▶ _TASK GOAL_
Express the records from the line containing "You are a computer-use" through the line containing "point(449,359)", both included, as a JSON list of strings with one string per line and blank lines omitted. Leave the pictures out of your answer.

▶ _GIVEN ENTRIES_
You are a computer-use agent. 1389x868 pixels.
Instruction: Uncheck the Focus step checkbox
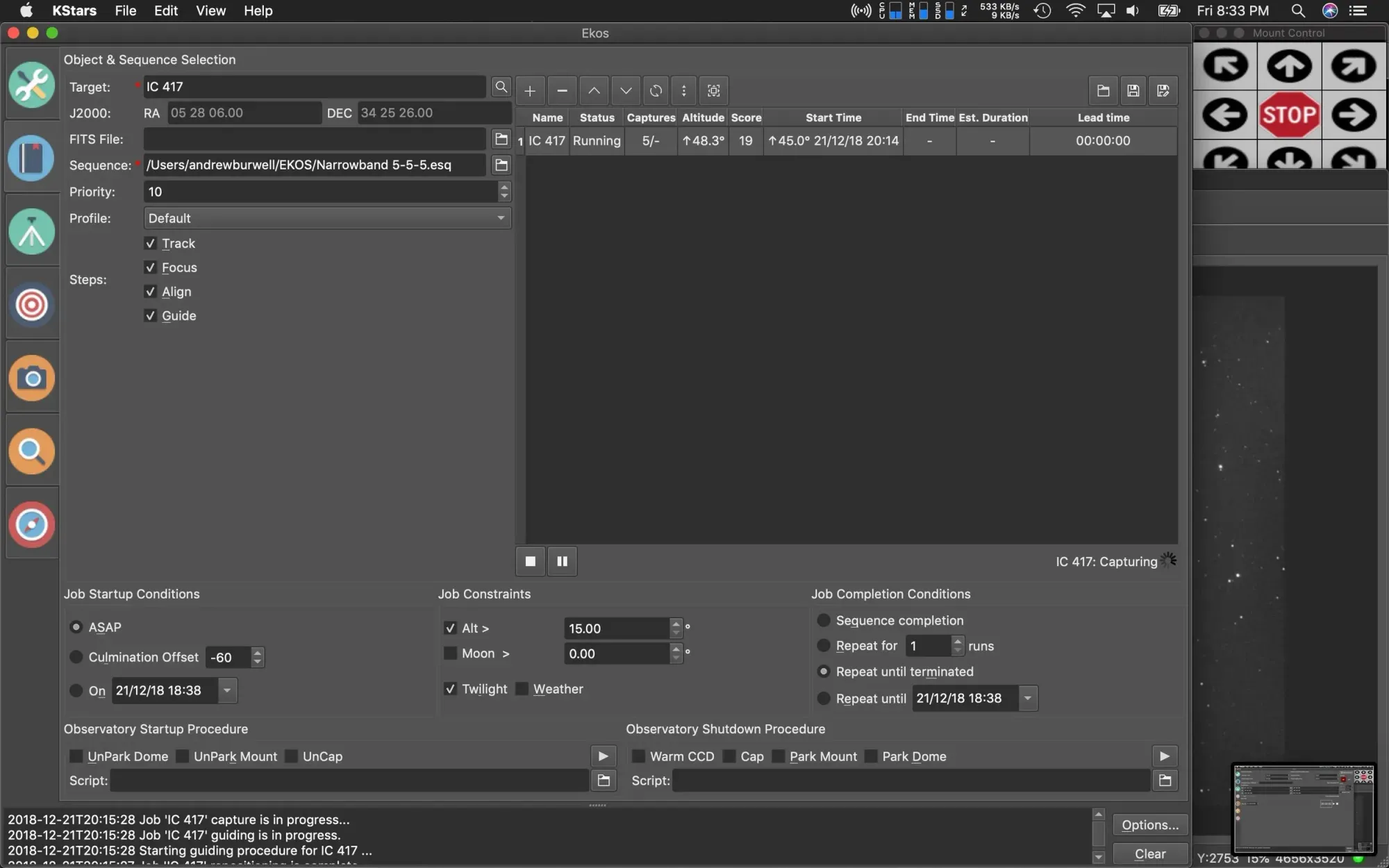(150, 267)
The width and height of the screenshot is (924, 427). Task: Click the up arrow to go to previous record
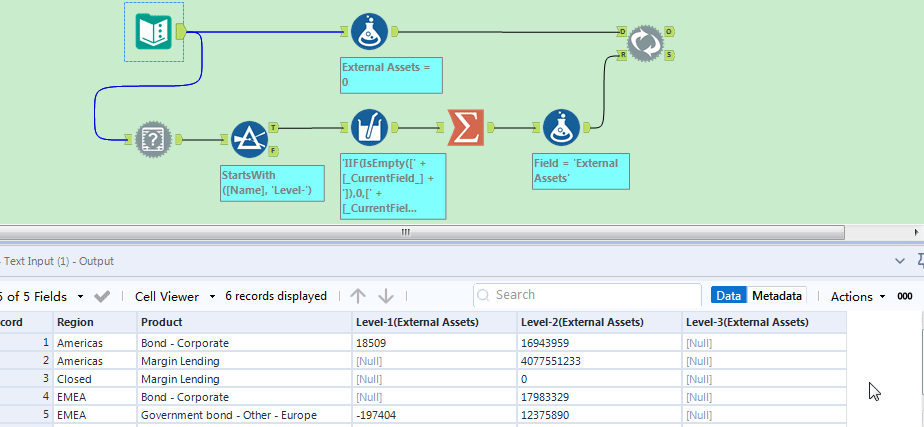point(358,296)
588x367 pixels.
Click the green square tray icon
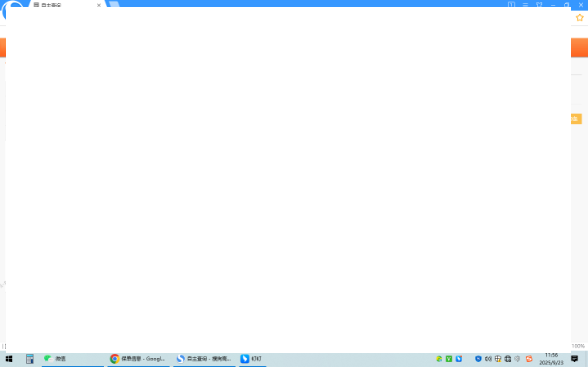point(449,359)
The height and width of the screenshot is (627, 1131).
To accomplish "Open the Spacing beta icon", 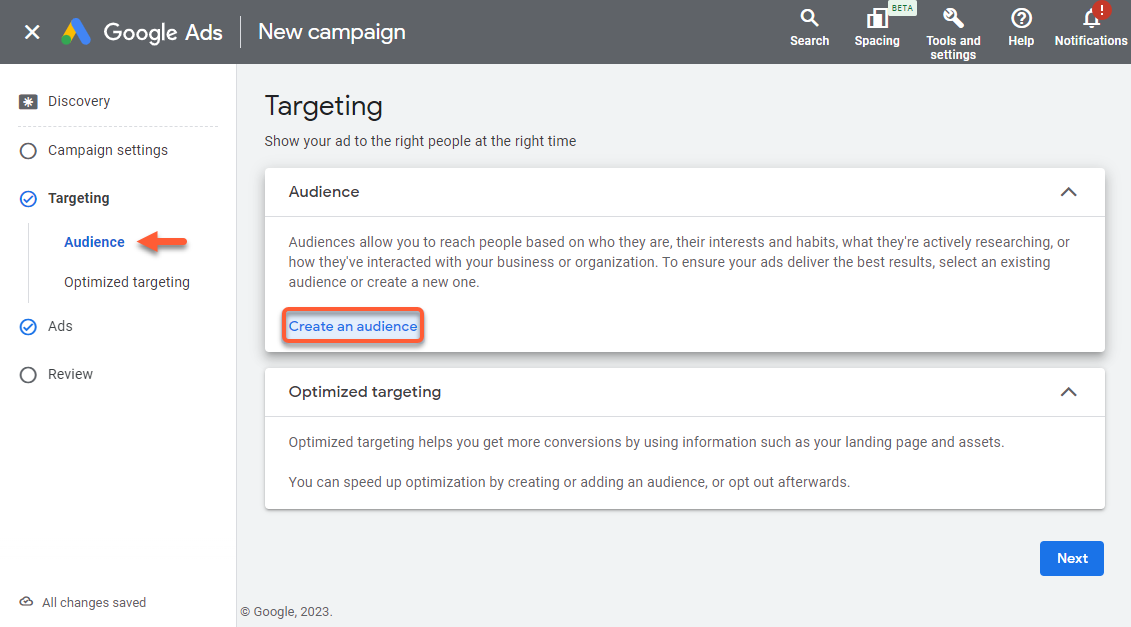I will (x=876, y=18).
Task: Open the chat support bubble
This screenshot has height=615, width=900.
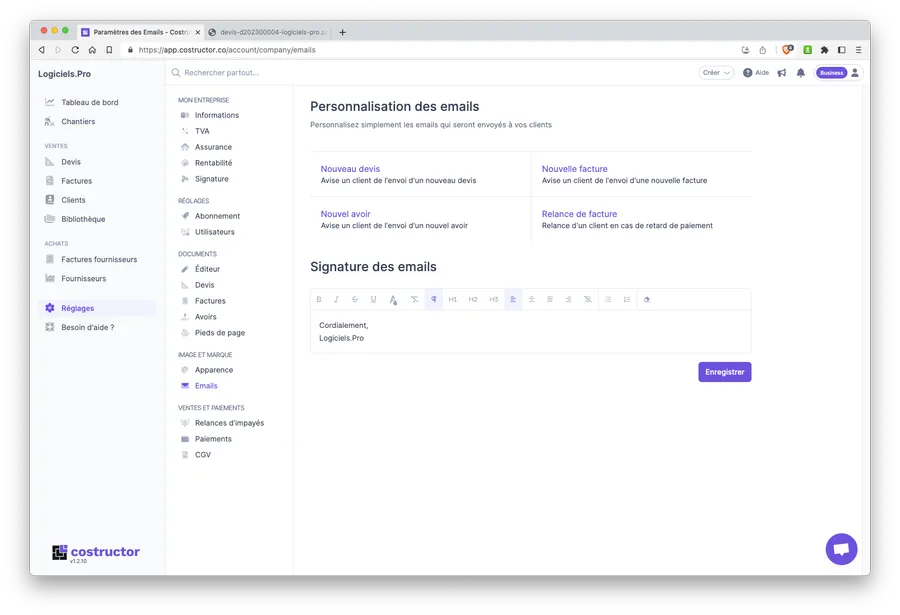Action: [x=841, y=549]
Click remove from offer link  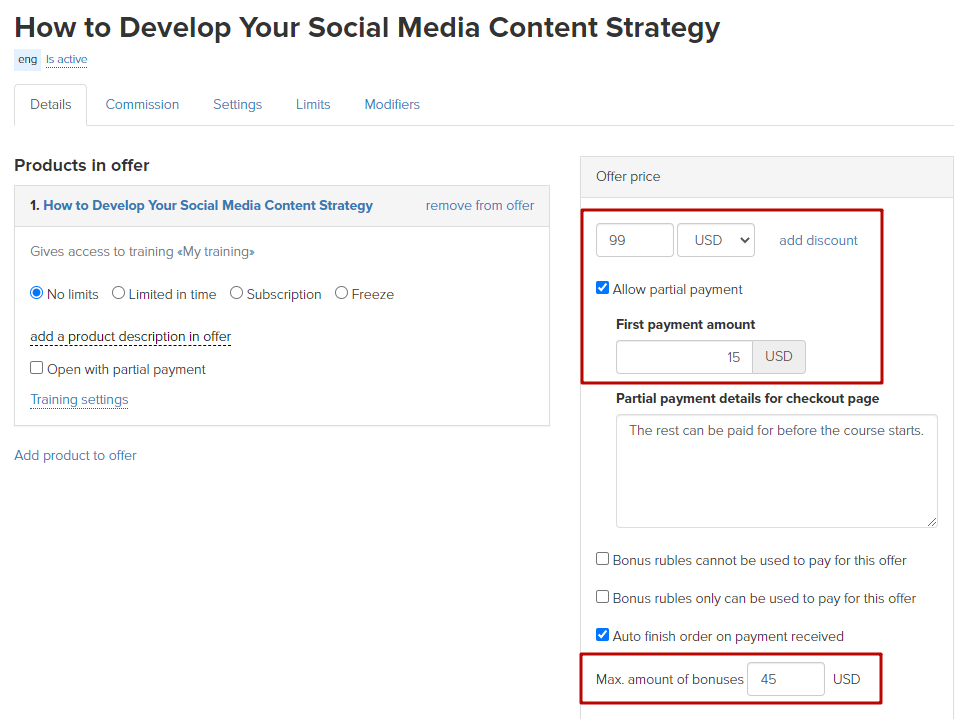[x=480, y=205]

* * *

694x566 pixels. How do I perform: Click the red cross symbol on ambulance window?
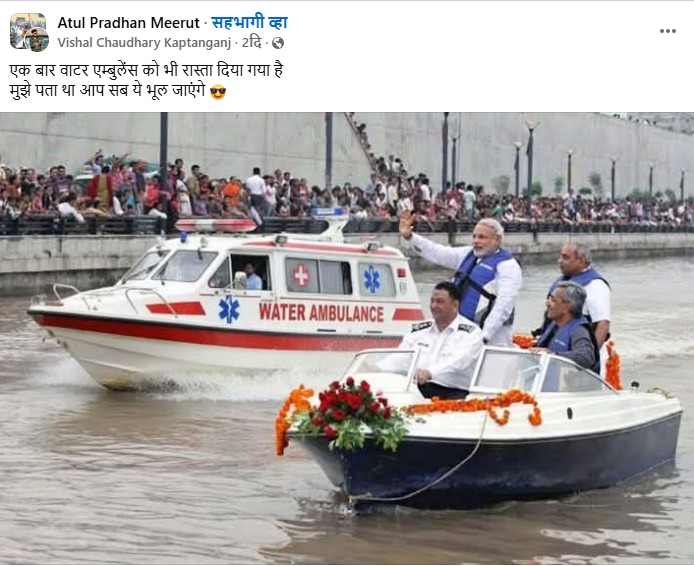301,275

▶ _RESPONSE BELOW_
[
  "You are a computer-use agent. 1389x868 pixels.",
  "Instruction: Uncheck the Focus step checkbox",
  "(150, 267)",
  "The width and height of the screenshot is (924, 427). Task: Click the up arrow to go to previous record",
  "point(358,296)",
  "588x367 pixels.",
  "Click the green square tray icon",
  "point(449,359)"
]